The Right Eye of God
Page 23
“I’m glad you got to sleep some more,” Peñas smiled in his droll way. “I’m afraid none of us is going to get much rest in the next twenty-four hours.”
The stubby man with his old ivory face sat in a chair next to Navarre. Worry lines showed distinctly around his mouth, and there were shadows under his eyes.
“How did it go with Calderón?” Navarre asked.
Peñas shrugged. “Calderón and I went over his schedule for the next two weeks. It was hardly necessary. He has four public appearances. We can forget about three of them. The one where he will be most vulnerable will be at the Plaza México tomorrow afternoon.”
Navarre accepted the information as one more stone in the rocky path they had been following. He stared into his coffee as if seeking inspiration. “I’d forgotten; tomorrow is the opener, isn’t it? The first bullfight of the season. Usually, a capacity audience is jammed into the stadium. Who’s on the card?”
“Cid Campeador y Camaro, a national hero, will be fighting the La Punta bulls. The stadium will draw crowds like flies to a dead horse.”
“What is the seating capacity? It used to be about fifty thousand.”
“Even with the improvements, about the same.”
“Camaro, eh? God almighty. You’re right about the crowds. They love him. I suppose Calderón is determined to go? You couldn’t change his mind?”
Peñas sighed. “He wouldn’t even consider it.
“Yes, even so, I know what you’re thinking, Thomas,” Peñas added with an edge of annoyance in his voice. “That Calderón’s decision is an act of foolish bravado. Not so. He values his life as much as any man does. He argues that his absence from the arena would be admitting to personal fear and would give substance to rumors of an attempt on his life. He wants the people to feel secure in their government. By showing himself, he proves that he thinks little of threats.
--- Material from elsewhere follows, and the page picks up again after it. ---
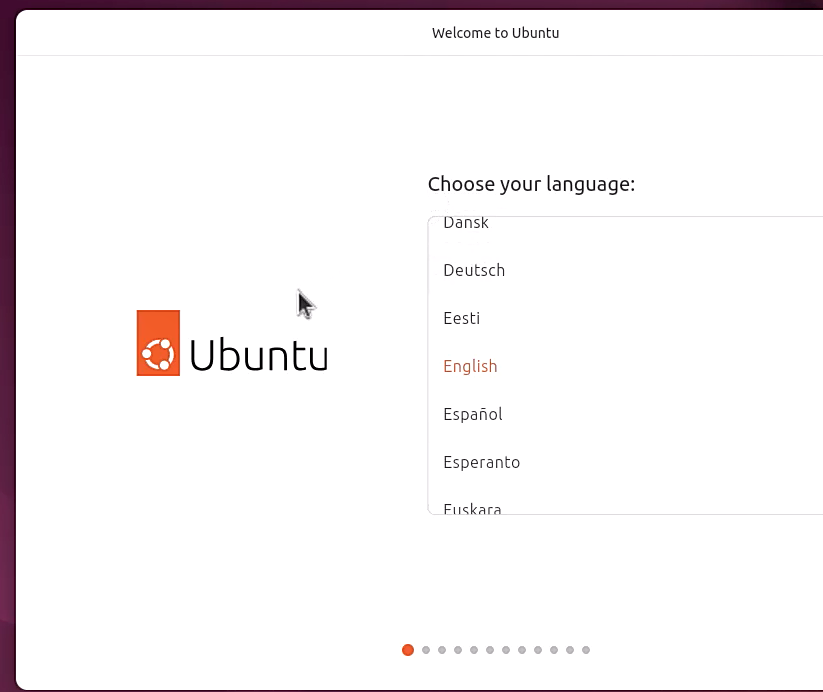Pick Dansk from the language choices
The image size is (823, 692).
point(466,223)
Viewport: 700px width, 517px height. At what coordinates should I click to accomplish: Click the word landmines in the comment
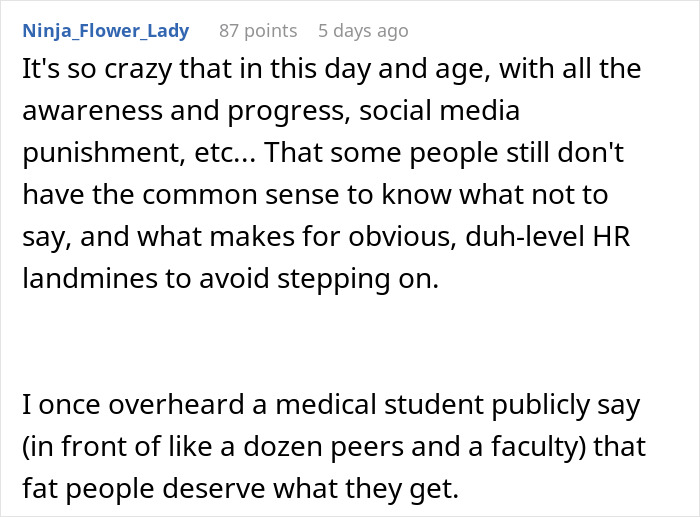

Also, don’t forget, for weeks after a recount of ballots, thousands of people camped in the streets to protest his narrow victory. There’s still a lot of resentment from supporters of López Obrador who insist he stole the elections. Calderón wants to prove he is a man of the people, not his party. The bullfight’s an opportunity to show his common interest with the fans.”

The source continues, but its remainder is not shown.